8. The method of claim 1, wherein the method further includes the step of adding a treatment agent to the liquid.

9. The method of claim 8, wherein the treatment agent is an alkaline earth metal.

10. The method of claim 1, wherein the step of electrochemically treating the liquid is performed using an electrochemical treatment apparatus, wherein the electrochemical treatment apparatus includes a treatment chamber including at least one inlet for entry of a liquid to be treated, and at least one outlet for exit of electrochemically treated liquid, and a plurality of electrodes positioned within the treatment chamber for electrochemical treatment of the liquid.

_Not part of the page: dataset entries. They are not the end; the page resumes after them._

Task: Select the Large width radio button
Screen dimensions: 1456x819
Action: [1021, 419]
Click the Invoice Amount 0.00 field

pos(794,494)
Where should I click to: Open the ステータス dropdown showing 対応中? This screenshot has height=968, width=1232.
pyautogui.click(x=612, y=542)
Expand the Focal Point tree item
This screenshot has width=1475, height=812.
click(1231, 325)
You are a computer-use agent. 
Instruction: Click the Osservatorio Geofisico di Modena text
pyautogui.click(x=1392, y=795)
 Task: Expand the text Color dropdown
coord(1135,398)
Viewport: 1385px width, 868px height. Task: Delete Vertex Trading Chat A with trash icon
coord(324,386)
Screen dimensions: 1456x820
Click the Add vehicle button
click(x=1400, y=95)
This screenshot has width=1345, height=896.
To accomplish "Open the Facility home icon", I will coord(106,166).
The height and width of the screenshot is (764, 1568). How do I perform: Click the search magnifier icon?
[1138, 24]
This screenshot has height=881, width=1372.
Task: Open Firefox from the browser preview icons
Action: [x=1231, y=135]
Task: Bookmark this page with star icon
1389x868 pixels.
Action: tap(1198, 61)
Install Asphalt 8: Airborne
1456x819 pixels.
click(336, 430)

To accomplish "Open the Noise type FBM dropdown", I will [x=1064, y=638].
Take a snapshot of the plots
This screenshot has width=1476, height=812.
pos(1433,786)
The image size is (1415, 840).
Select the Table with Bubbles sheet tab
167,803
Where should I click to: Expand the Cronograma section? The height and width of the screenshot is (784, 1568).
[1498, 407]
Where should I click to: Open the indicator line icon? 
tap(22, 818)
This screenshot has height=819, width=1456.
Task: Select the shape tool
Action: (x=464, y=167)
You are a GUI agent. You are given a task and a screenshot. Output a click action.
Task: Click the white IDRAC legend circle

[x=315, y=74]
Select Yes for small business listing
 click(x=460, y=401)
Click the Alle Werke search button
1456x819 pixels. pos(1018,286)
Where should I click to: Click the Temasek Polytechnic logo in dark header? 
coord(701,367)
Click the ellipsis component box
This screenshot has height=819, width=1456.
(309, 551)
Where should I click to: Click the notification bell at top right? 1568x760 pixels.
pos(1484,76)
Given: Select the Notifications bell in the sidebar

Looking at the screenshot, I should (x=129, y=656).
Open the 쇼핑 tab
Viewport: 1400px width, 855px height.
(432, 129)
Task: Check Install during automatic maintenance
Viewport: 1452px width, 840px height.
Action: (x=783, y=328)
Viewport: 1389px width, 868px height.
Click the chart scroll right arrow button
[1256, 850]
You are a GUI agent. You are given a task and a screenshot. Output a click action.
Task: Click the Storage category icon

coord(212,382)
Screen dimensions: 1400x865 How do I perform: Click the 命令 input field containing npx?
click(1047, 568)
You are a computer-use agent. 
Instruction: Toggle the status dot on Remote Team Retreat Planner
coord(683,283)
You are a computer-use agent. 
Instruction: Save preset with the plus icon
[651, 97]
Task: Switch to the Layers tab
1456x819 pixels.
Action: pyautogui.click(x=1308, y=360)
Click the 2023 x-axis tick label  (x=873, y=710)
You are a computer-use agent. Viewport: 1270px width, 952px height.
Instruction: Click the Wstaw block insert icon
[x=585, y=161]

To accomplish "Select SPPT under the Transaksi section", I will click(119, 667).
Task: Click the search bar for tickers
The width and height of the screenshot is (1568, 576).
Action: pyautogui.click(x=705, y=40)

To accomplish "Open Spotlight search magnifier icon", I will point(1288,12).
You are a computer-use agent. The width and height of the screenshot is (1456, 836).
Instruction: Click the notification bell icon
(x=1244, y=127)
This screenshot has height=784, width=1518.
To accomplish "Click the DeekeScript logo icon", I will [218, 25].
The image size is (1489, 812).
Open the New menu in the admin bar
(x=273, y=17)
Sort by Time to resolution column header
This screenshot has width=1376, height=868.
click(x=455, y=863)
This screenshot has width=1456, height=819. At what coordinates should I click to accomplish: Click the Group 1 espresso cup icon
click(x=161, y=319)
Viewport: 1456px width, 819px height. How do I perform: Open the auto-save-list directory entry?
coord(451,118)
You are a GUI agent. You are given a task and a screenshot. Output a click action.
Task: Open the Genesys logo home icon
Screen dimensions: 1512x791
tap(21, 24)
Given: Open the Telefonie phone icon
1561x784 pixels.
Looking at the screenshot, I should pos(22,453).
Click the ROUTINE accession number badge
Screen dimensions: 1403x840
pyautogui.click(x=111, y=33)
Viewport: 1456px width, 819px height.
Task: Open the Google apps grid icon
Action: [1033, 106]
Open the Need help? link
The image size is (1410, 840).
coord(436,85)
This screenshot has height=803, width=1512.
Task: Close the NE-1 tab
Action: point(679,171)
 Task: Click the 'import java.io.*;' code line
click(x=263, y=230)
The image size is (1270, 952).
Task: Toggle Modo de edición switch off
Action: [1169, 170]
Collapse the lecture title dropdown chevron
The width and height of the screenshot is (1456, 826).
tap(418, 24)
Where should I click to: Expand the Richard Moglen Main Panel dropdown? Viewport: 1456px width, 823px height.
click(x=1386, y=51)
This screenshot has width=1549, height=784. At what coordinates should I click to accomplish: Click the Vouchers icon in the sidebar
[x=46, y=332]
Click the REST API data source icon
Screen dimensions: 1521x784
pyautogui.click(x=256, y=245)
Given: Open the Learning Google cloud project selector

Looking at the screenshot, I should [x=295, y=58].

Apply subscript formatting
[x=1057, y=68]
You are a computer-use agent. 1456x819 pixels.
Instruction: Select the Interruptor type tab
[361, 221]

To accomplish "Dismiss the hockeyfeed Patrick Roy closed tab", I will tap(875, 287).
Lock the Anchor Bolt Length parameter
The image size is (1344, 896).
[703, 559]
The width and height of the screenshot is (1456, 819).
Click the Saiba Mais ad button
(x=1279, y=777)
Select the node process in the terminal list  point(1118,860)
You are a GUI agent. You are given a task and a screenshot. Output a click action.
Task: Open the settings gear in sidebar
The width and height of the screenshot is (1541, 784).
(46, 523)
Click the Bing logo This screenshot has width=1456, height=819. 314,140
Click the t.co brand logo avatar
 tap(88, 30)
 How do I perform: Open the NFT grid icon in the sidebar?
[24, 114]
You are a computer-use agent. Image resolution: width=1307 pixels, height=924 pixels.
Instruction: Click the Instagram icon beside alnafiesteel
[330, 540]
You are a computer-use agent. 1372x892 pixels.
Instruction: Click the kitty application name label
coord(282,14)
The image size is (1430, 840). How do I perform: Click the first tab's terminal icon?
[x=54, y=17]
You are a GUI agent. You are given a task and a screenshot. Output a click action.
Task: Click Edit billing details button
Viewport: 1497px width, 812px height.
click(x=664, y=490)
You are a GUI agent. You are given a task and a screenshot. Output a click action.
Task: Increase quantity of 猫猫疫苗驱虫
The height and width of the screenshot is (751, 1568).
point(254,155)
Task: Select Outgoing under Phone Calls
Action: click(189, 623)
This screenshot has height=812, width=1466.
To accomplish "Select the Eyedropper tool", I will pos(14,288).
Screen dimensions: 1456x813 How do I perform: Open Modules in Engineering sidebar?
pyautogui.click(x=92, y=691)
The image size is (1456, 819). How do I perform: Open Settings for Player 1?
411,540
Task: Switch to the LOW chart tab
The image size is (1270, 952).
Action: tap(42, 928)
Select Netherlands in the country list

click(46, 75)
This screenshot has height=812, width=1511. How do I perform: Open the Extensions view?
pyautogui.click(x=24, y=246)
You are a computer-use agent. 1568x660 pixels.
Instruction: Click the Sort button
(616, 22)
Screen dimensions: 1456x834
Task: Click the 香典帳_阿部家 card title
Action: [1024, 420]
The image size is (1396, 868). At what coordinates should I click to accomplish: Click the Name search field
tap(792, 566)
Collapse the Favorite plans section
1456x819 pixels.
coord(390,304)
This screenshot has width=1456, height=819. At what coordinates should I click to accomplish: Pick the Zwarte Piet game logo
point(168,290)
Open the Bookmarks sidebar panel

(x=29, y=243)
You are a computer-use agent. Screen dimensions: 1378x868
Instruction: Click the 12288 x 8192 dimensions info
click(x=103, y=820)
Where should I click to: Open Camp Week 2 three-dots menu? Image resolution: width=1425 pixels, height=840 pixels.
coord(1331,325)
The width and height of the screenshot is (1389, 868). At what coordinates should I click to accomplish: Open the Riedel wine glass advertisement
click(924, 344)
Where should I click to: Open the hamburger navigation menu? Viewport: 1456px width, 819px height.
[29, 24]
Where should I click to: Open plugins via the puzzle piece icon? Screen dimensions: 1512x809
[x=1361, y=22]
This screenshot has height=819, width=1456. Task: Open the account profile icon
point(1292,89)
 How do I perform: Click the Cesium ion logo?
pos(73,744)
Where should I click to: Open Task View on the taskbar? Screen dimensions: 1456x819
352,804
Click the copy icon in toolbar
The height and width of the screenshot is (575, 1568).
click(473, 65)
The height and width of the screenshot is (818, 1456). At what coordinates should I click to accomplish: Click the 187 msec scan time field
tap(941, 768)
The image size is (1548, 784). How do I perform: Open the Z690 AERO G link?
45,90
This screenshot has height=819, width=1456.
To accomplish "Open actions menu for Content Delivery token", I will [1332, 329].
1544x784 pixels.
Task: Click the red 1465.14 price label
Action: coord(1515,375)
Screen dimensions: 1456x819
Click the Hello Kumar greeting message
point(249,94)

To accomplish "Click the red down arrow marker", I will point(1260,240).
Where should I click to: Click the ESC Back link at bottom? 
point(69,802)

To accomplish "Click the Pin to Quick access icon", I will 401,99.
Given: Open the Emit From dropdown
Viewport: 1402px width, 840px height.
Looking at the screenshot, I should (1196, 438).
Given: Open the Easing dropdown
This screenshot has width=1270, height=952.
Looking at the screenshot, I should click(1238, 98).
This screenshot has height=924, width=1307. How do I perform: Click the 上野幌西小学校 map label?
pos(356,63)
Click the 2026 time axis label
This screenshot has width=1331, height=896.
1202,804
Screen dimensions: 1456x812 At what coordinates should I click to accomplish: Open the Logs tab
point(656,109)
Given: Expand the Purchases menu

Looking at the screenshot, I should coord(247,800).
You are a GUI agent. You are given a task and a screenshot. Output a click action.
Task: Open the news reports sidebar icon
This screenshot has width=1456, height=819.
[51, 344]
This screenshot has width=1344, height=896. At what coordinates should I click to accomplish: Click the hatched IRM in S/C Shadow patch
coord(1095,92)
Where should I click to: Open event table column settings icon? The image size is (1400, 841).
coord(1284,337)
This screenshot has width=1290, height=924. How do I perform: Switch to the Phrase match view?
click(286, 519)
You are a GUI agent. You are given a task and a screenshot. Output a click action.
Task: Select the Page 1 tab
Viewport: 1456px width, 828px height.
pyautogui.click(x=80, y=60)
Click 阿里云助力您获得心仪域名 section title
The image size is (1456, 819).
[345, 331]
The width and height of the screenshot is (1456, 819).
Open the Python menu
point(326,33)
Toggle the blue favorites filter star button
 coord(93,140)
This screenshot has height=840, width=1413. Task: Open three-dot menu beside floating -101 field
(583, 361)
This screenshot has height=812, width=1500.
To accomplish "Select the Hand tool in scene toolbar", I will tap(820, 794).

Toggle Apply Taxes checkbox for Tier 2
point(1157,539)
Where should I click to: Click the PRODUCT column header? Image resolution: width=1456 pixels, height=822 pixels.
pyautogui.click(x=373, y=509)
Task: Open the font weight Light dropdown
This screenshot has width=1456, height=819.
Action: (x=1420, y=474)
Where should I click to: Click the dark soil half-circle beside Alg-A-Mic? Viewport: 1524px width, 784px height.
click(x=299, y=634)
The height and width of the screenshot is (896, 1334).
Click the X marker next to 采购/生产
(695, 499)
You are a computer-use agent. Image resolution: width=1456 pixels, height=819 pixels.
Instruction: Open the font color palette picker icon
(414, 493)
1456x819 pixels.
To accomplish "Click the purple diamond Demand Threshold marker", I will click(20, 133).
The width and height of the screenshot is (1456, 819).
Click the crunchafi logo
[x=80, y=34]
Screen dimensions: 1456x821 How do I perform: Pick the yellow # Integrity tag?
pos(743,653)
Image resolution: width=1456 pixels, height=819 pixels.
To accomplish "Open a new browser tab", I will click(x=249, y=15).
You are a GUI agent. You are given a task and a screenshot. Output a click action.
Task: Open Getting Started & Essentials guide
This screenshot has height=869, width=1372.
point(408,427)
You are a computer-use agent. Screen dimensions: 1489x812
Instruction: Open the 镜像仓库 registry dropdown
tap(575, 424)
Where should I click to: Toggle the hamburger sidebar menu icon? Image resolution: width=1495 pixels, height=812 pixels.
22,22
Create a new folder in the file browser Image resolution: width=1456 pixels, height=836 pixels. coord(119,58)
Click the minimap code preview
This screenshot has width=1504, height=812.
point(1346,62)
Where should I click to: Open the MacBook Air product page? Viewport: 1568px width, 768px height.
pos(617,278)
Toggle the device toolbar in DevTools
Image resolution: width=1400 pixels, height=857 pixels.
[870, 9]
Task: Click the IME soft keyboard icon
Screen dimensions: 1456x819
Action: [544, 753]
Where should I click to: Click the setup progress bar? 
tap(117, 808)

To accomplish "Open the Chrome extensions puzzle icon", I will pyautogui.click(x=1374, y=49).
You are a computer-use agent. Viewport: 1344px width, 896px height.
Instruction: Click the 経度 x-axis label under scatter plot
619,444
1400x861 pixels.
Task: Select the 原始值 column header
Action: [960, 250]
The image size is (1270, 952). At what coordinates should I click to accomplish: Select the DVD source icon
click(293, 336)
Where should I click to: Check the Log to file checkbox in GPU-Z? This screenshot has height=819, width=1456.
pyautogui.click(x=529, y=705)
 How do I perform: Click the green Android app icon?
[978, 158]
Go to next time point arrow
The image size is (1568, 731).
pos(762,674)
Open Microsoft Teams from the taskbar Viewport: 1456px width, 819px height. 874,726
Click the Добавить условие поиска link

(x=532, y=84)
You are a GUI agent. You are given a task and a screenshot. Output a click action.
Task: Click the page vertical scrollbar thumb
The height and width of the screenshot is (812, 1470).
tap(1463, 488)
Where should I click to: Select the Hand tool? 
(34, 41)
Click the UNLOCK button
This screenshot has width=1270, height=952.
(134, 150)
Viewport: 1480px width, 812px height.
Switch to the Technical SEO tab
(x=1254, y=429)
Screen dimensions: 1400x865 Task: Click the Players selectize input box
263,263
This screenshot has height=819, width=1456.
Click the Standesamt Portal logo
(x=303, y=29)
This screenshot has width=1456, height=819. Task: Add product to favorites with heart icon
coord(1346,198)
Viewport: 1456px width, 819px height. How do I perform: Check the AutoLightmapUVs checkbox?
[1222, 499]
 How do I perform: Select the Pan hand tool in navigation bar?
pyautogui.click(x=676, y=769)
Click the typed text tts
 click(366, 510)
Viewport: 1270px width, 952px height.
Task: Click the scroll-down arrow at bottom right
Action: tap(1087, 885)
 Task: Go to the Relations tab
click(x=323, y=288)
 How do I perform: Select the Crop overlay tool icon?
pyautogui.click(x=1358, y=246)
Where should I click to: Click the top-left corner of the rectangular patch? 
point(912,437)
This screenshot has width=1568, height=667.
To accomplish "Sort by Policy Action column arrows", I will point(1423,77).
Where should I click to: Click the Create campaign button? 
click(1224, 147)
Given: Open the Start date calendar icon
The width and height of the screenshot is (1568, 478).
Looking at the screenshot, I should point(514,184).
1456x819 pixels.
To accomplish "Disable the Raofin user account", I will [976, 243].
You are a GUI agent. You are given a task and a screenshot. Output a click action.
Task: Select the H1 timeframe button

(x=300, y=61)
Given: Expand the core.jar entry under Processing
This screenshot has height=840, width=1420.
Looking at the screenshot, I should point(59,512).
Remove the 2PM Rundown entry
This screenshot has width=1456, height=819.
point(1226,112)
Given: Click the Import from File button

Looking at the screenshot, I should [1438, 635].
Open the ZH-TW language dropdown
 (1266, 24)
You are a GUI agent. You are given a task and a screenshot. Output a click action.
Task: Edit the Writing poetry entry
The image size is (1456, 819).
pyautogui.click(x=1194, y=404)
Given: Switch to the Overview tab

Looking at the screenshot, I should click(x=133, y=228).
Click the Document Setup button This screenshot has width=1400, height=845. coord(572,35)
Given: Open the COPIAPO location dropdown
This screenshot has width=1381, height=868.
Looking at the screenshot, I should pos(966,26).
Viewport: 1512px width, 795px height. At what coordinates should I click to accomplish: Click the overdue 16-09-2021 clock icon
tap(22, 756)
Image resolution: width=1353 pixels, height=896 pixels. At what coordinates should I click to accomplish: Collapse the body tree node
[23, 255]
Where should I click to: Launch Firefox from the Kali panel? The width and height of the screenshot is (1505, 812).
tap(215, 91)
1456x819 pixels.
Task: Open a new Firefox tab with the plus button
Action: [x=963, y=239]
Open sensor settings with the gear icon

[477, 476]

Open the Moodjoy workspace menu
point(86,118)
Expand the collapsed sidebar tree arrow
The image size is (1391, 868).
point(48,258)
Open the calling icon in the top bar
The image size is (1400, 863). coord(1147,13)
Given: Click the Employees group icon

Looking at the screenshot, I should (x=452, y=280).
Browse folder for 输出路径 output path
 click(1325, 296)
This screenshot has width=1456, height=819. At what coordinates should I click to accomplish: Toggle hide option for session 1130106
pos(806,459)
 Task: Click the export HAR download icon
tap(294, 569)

11. The method of claim 10, wherein at least one of the plurality of electrodes positioned within the treatment chamber include iron.

12. The method of claim 10, wherein there is substantially laminar flow of liquid between the electrodes during electrochemical treatment.

13. The method of claim 10, wherein the method includes the step of collecting the separated foam using a foam collector located in fluid connection with the at least one outlet for exit of electrochemically treated liquid; wherein the foam collector includes a mesh filter and a suction source.

14. The method of claim 1, wherein the method includes the step of treating the separated foam.

15. The method of claim 14, wherein the step of treating the separated foam includes degassing the foam or incinerating the foam.

16. The method of claim 15, wherein degassing the foam includes placing the foam under reduced pressure, or by spraying liquid onto the foam.